How did you become interested in the field of oligonucleotides?
I was first exposed to the field of therapeutic oligonucleotides as an exchange PhD student in the Hrdlicka’s lab at the University of Idaho, where I developed modified nucleotides to generate short oligonucleotides with very high binding affinity for target RNA. I was fascinated by tremendous therapeutic potential antisense oligonucleotides offered for rare conditions that were previously thought untreatable. My goal is to make a significant contribution towards delivering therapeutic oligonucleotides to extra hepatic tissues.
Who were your early mentors?
I have been fortunate to have excellent mentorship throughout my career. Dr. Pawan K. Sharma and Dr. Patrick J Hrdlicka were my mentors during graduate school. My stay in Hrdlicka’s lab was my first exposure to both the field of oligonucleotides and also a new cultural environment; I couldn’t ask for a better mentor! Poul Nielsen, Ulf Diederichsen, and Tom Brown molded me into a successful researcher. They were very kind and gave me tremendous support. I developed critical thinking and learned to solve complex problems. My first exposure to the biotech industry was at Alnylam Pharmaceuticals, where I was fortunate to work with Muthiah Manoharan (Mano). Mano is an inspiration and his passion for research is contagious. In my current role at Takeda, I’m working with Naim Nazef who is giving me every opportunity to be successful. I developed an understanding of the drug discovery process and worked in cross-functional teams. I’m exposed to every aspect of developing antisense oligonucleotides (ASOs and siRNAs) into drugs.
How did you become involved in OTS?
I have a passion for discovering and building oligonucleotide-based platforms with the goal of developing novel therapeutics to treat human diseases with little or no available effective treatment options. OTS presents an ideal platform and network to exchange ideas and to learn from other similarly minded scientists with an equal passion for oligonucleotide research.
Why do you continue to support the society?
OTS is an excellent blend of basic and applied research. You are exposed to cutting edge academic research providing an opportunity to evaluate how new discoveries could be applied to the development of new oligonucleotide-based medicines.
What is special about the type of research/work you have done?
My research has been focused on the development of new modified nucleotide monomers with the aim of improving the potency and physiochemical properties of antisense and siRNA oligonucleotides.

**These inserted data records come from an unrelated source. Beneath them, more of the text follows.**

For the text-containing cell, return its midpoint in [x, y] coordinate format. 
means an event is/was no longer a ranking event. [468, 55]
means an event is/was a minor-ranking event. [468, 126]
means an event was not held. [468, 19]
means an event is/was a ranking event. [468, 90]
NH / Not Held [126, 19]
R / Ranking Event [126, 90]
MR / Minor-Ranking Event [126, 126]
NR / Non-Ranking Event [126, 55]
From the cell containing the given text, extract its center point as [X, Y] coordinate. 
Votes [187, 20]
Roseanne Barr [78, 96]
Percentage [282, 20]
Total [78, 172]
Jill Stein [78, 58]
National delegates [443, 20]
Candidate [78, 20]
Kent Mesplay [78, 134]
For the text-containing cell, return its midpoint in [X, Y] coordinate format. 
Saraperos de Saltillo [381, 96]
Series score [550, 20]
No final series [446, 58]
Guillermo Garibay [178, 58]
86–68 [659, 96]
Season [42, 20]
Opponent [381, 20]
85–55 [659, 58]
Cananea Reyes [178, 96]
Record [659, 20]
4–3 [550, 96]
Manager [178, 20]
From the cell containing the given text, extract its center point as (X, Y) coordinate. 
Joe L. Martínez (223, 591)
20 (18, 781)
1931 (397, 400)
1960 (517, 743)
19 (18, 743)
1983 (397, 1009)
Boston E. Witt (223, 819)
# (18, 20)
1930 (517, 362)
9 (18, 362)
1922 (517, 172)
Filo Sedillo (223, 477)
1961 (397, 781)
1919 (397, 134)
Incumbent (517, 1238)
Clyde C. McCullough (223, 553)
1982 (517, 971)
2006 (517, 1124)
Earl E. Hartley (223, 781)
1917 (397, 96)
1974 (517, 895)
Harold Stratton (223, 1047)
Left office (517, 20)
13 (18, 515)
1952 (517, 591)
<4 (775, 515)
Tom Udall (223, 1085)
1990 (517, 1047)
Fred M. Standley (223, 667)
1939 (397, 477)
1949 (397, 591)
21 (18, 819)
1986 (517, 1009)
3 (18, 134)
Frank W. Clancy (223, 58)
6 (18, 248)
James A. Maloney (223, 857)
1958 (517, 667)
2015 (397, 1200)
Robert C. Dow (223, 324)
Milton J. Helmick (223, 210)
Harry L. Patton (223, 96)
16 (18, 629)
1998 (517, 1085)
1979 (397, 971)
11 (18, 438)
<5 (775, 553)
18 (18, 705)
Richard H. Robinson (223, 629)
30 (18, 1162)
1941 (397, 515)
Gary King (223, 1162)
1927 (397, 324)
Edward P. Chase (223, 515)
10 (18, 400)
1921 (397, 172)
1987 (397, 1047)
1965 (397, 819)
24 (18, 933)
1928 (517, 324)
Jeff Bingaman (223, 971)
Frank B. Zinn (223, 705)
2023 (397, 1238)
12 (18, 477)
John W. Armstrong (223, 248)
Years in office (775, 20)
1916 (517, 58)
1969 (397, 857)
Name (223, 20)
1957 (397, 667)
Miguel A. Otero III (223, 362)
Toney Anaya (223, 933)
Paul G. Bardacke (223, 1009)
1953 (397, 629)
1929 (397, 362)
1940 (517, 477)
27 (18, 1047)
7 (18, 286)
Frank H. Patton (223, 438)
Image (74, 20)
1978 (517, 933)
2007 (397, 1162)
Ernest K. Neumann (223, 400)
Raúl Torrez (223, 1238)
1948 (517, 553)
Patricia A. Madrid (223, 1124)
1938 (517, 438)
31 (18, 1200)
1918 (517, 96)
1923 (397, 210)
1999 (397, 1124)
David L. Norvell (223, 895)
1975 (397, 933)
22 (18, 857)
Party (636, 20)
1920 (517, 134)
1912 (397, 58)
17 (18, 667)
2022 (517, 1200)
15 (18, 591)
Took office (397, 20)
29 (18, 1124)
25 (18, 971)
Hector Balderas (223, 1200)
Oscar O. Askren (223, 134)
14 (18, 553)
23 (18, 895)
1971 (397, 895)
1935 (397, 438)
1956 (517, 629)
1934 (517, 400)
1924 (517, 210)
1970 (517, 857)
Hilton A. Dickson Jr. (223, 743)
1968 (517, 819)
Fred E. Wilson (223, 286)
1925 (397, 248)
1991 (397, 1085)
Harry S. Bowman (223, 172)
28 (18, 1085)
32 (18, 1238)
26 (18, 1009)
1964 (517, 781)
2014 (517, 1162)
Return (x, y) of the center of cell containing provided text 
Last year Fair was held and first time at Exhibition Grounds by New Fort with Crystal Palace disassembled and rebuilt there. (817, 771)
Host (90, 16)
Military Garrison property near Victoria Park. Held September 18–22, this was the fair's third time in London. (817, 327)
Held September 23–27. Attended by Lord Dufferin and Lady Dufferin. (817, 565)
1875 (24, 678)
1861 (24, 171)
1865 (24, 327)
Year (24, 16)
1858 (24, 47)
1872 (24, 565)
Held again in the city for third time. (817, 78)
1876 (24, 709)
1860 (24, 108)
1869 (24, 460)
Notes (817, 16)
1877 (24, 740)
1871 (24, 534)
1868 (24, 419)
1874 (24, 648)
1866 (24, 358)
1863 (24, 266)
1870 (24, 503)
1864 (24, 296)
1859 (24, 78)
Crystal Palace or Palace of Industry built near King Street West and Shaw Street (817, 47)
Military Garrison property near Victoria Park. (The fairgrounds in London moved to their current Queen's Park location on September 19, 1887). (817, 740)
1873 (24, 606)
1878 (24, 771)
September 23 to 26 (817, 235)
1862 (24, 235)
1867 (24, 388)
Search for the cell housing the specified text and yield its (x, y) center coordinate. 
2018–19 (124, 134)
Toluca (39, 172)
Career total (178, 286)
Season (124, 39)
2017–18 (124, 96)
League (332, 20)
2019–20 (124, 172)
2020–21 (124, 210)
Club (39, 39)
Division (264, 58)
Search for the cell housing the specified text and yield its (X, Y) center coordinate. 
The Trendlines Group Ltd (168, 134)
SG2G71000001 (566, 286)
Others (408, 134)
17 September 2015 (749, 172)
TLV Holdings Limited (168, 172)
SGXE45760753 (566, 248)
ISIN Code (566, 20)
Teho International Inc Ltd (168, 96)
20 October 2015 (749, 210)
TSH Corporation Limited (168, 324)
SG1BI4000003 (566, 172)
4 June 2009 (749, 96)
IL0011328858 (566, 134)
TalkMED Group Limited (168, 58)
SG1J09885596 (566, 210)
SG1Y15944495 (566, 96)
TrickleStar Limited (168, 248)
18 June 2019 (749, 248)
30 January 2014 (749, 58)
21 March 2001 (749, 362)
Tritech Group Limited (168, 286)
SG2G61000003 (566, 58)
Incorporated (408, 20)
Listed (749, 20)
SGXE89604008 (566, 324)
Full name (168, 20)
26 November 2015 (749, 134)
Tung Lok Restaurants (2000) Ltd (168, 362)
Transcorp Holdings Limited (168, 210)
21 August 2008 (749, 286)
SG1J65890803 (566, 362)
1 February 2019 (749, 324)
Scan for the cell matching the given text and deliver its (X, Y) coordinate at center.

I am particularly proud of our work developing of a new modification that can block the entry of the passenger strand into RISC. By preventing loading of an unintended passenger strand, the likelihood of knocking down the wrong protein is significantly reduced. This new design showed improvement in RNAi activity with a reduced risk of toxicity when tested in mice. I played a key role in the development of slide-seq technology which offers excellent views of the cellular structure of the tissues and has improved our understanding of tissues at cellular level.
What do you like to do in your free time?
Exploring new places excites me. I enjoy watching cricket, hiking, and reading history books.
Other Fun facts/tidbits
I wish to travel 100 countries and co-author 100 research articles. Currently, I’m at 9 and 59, respectively.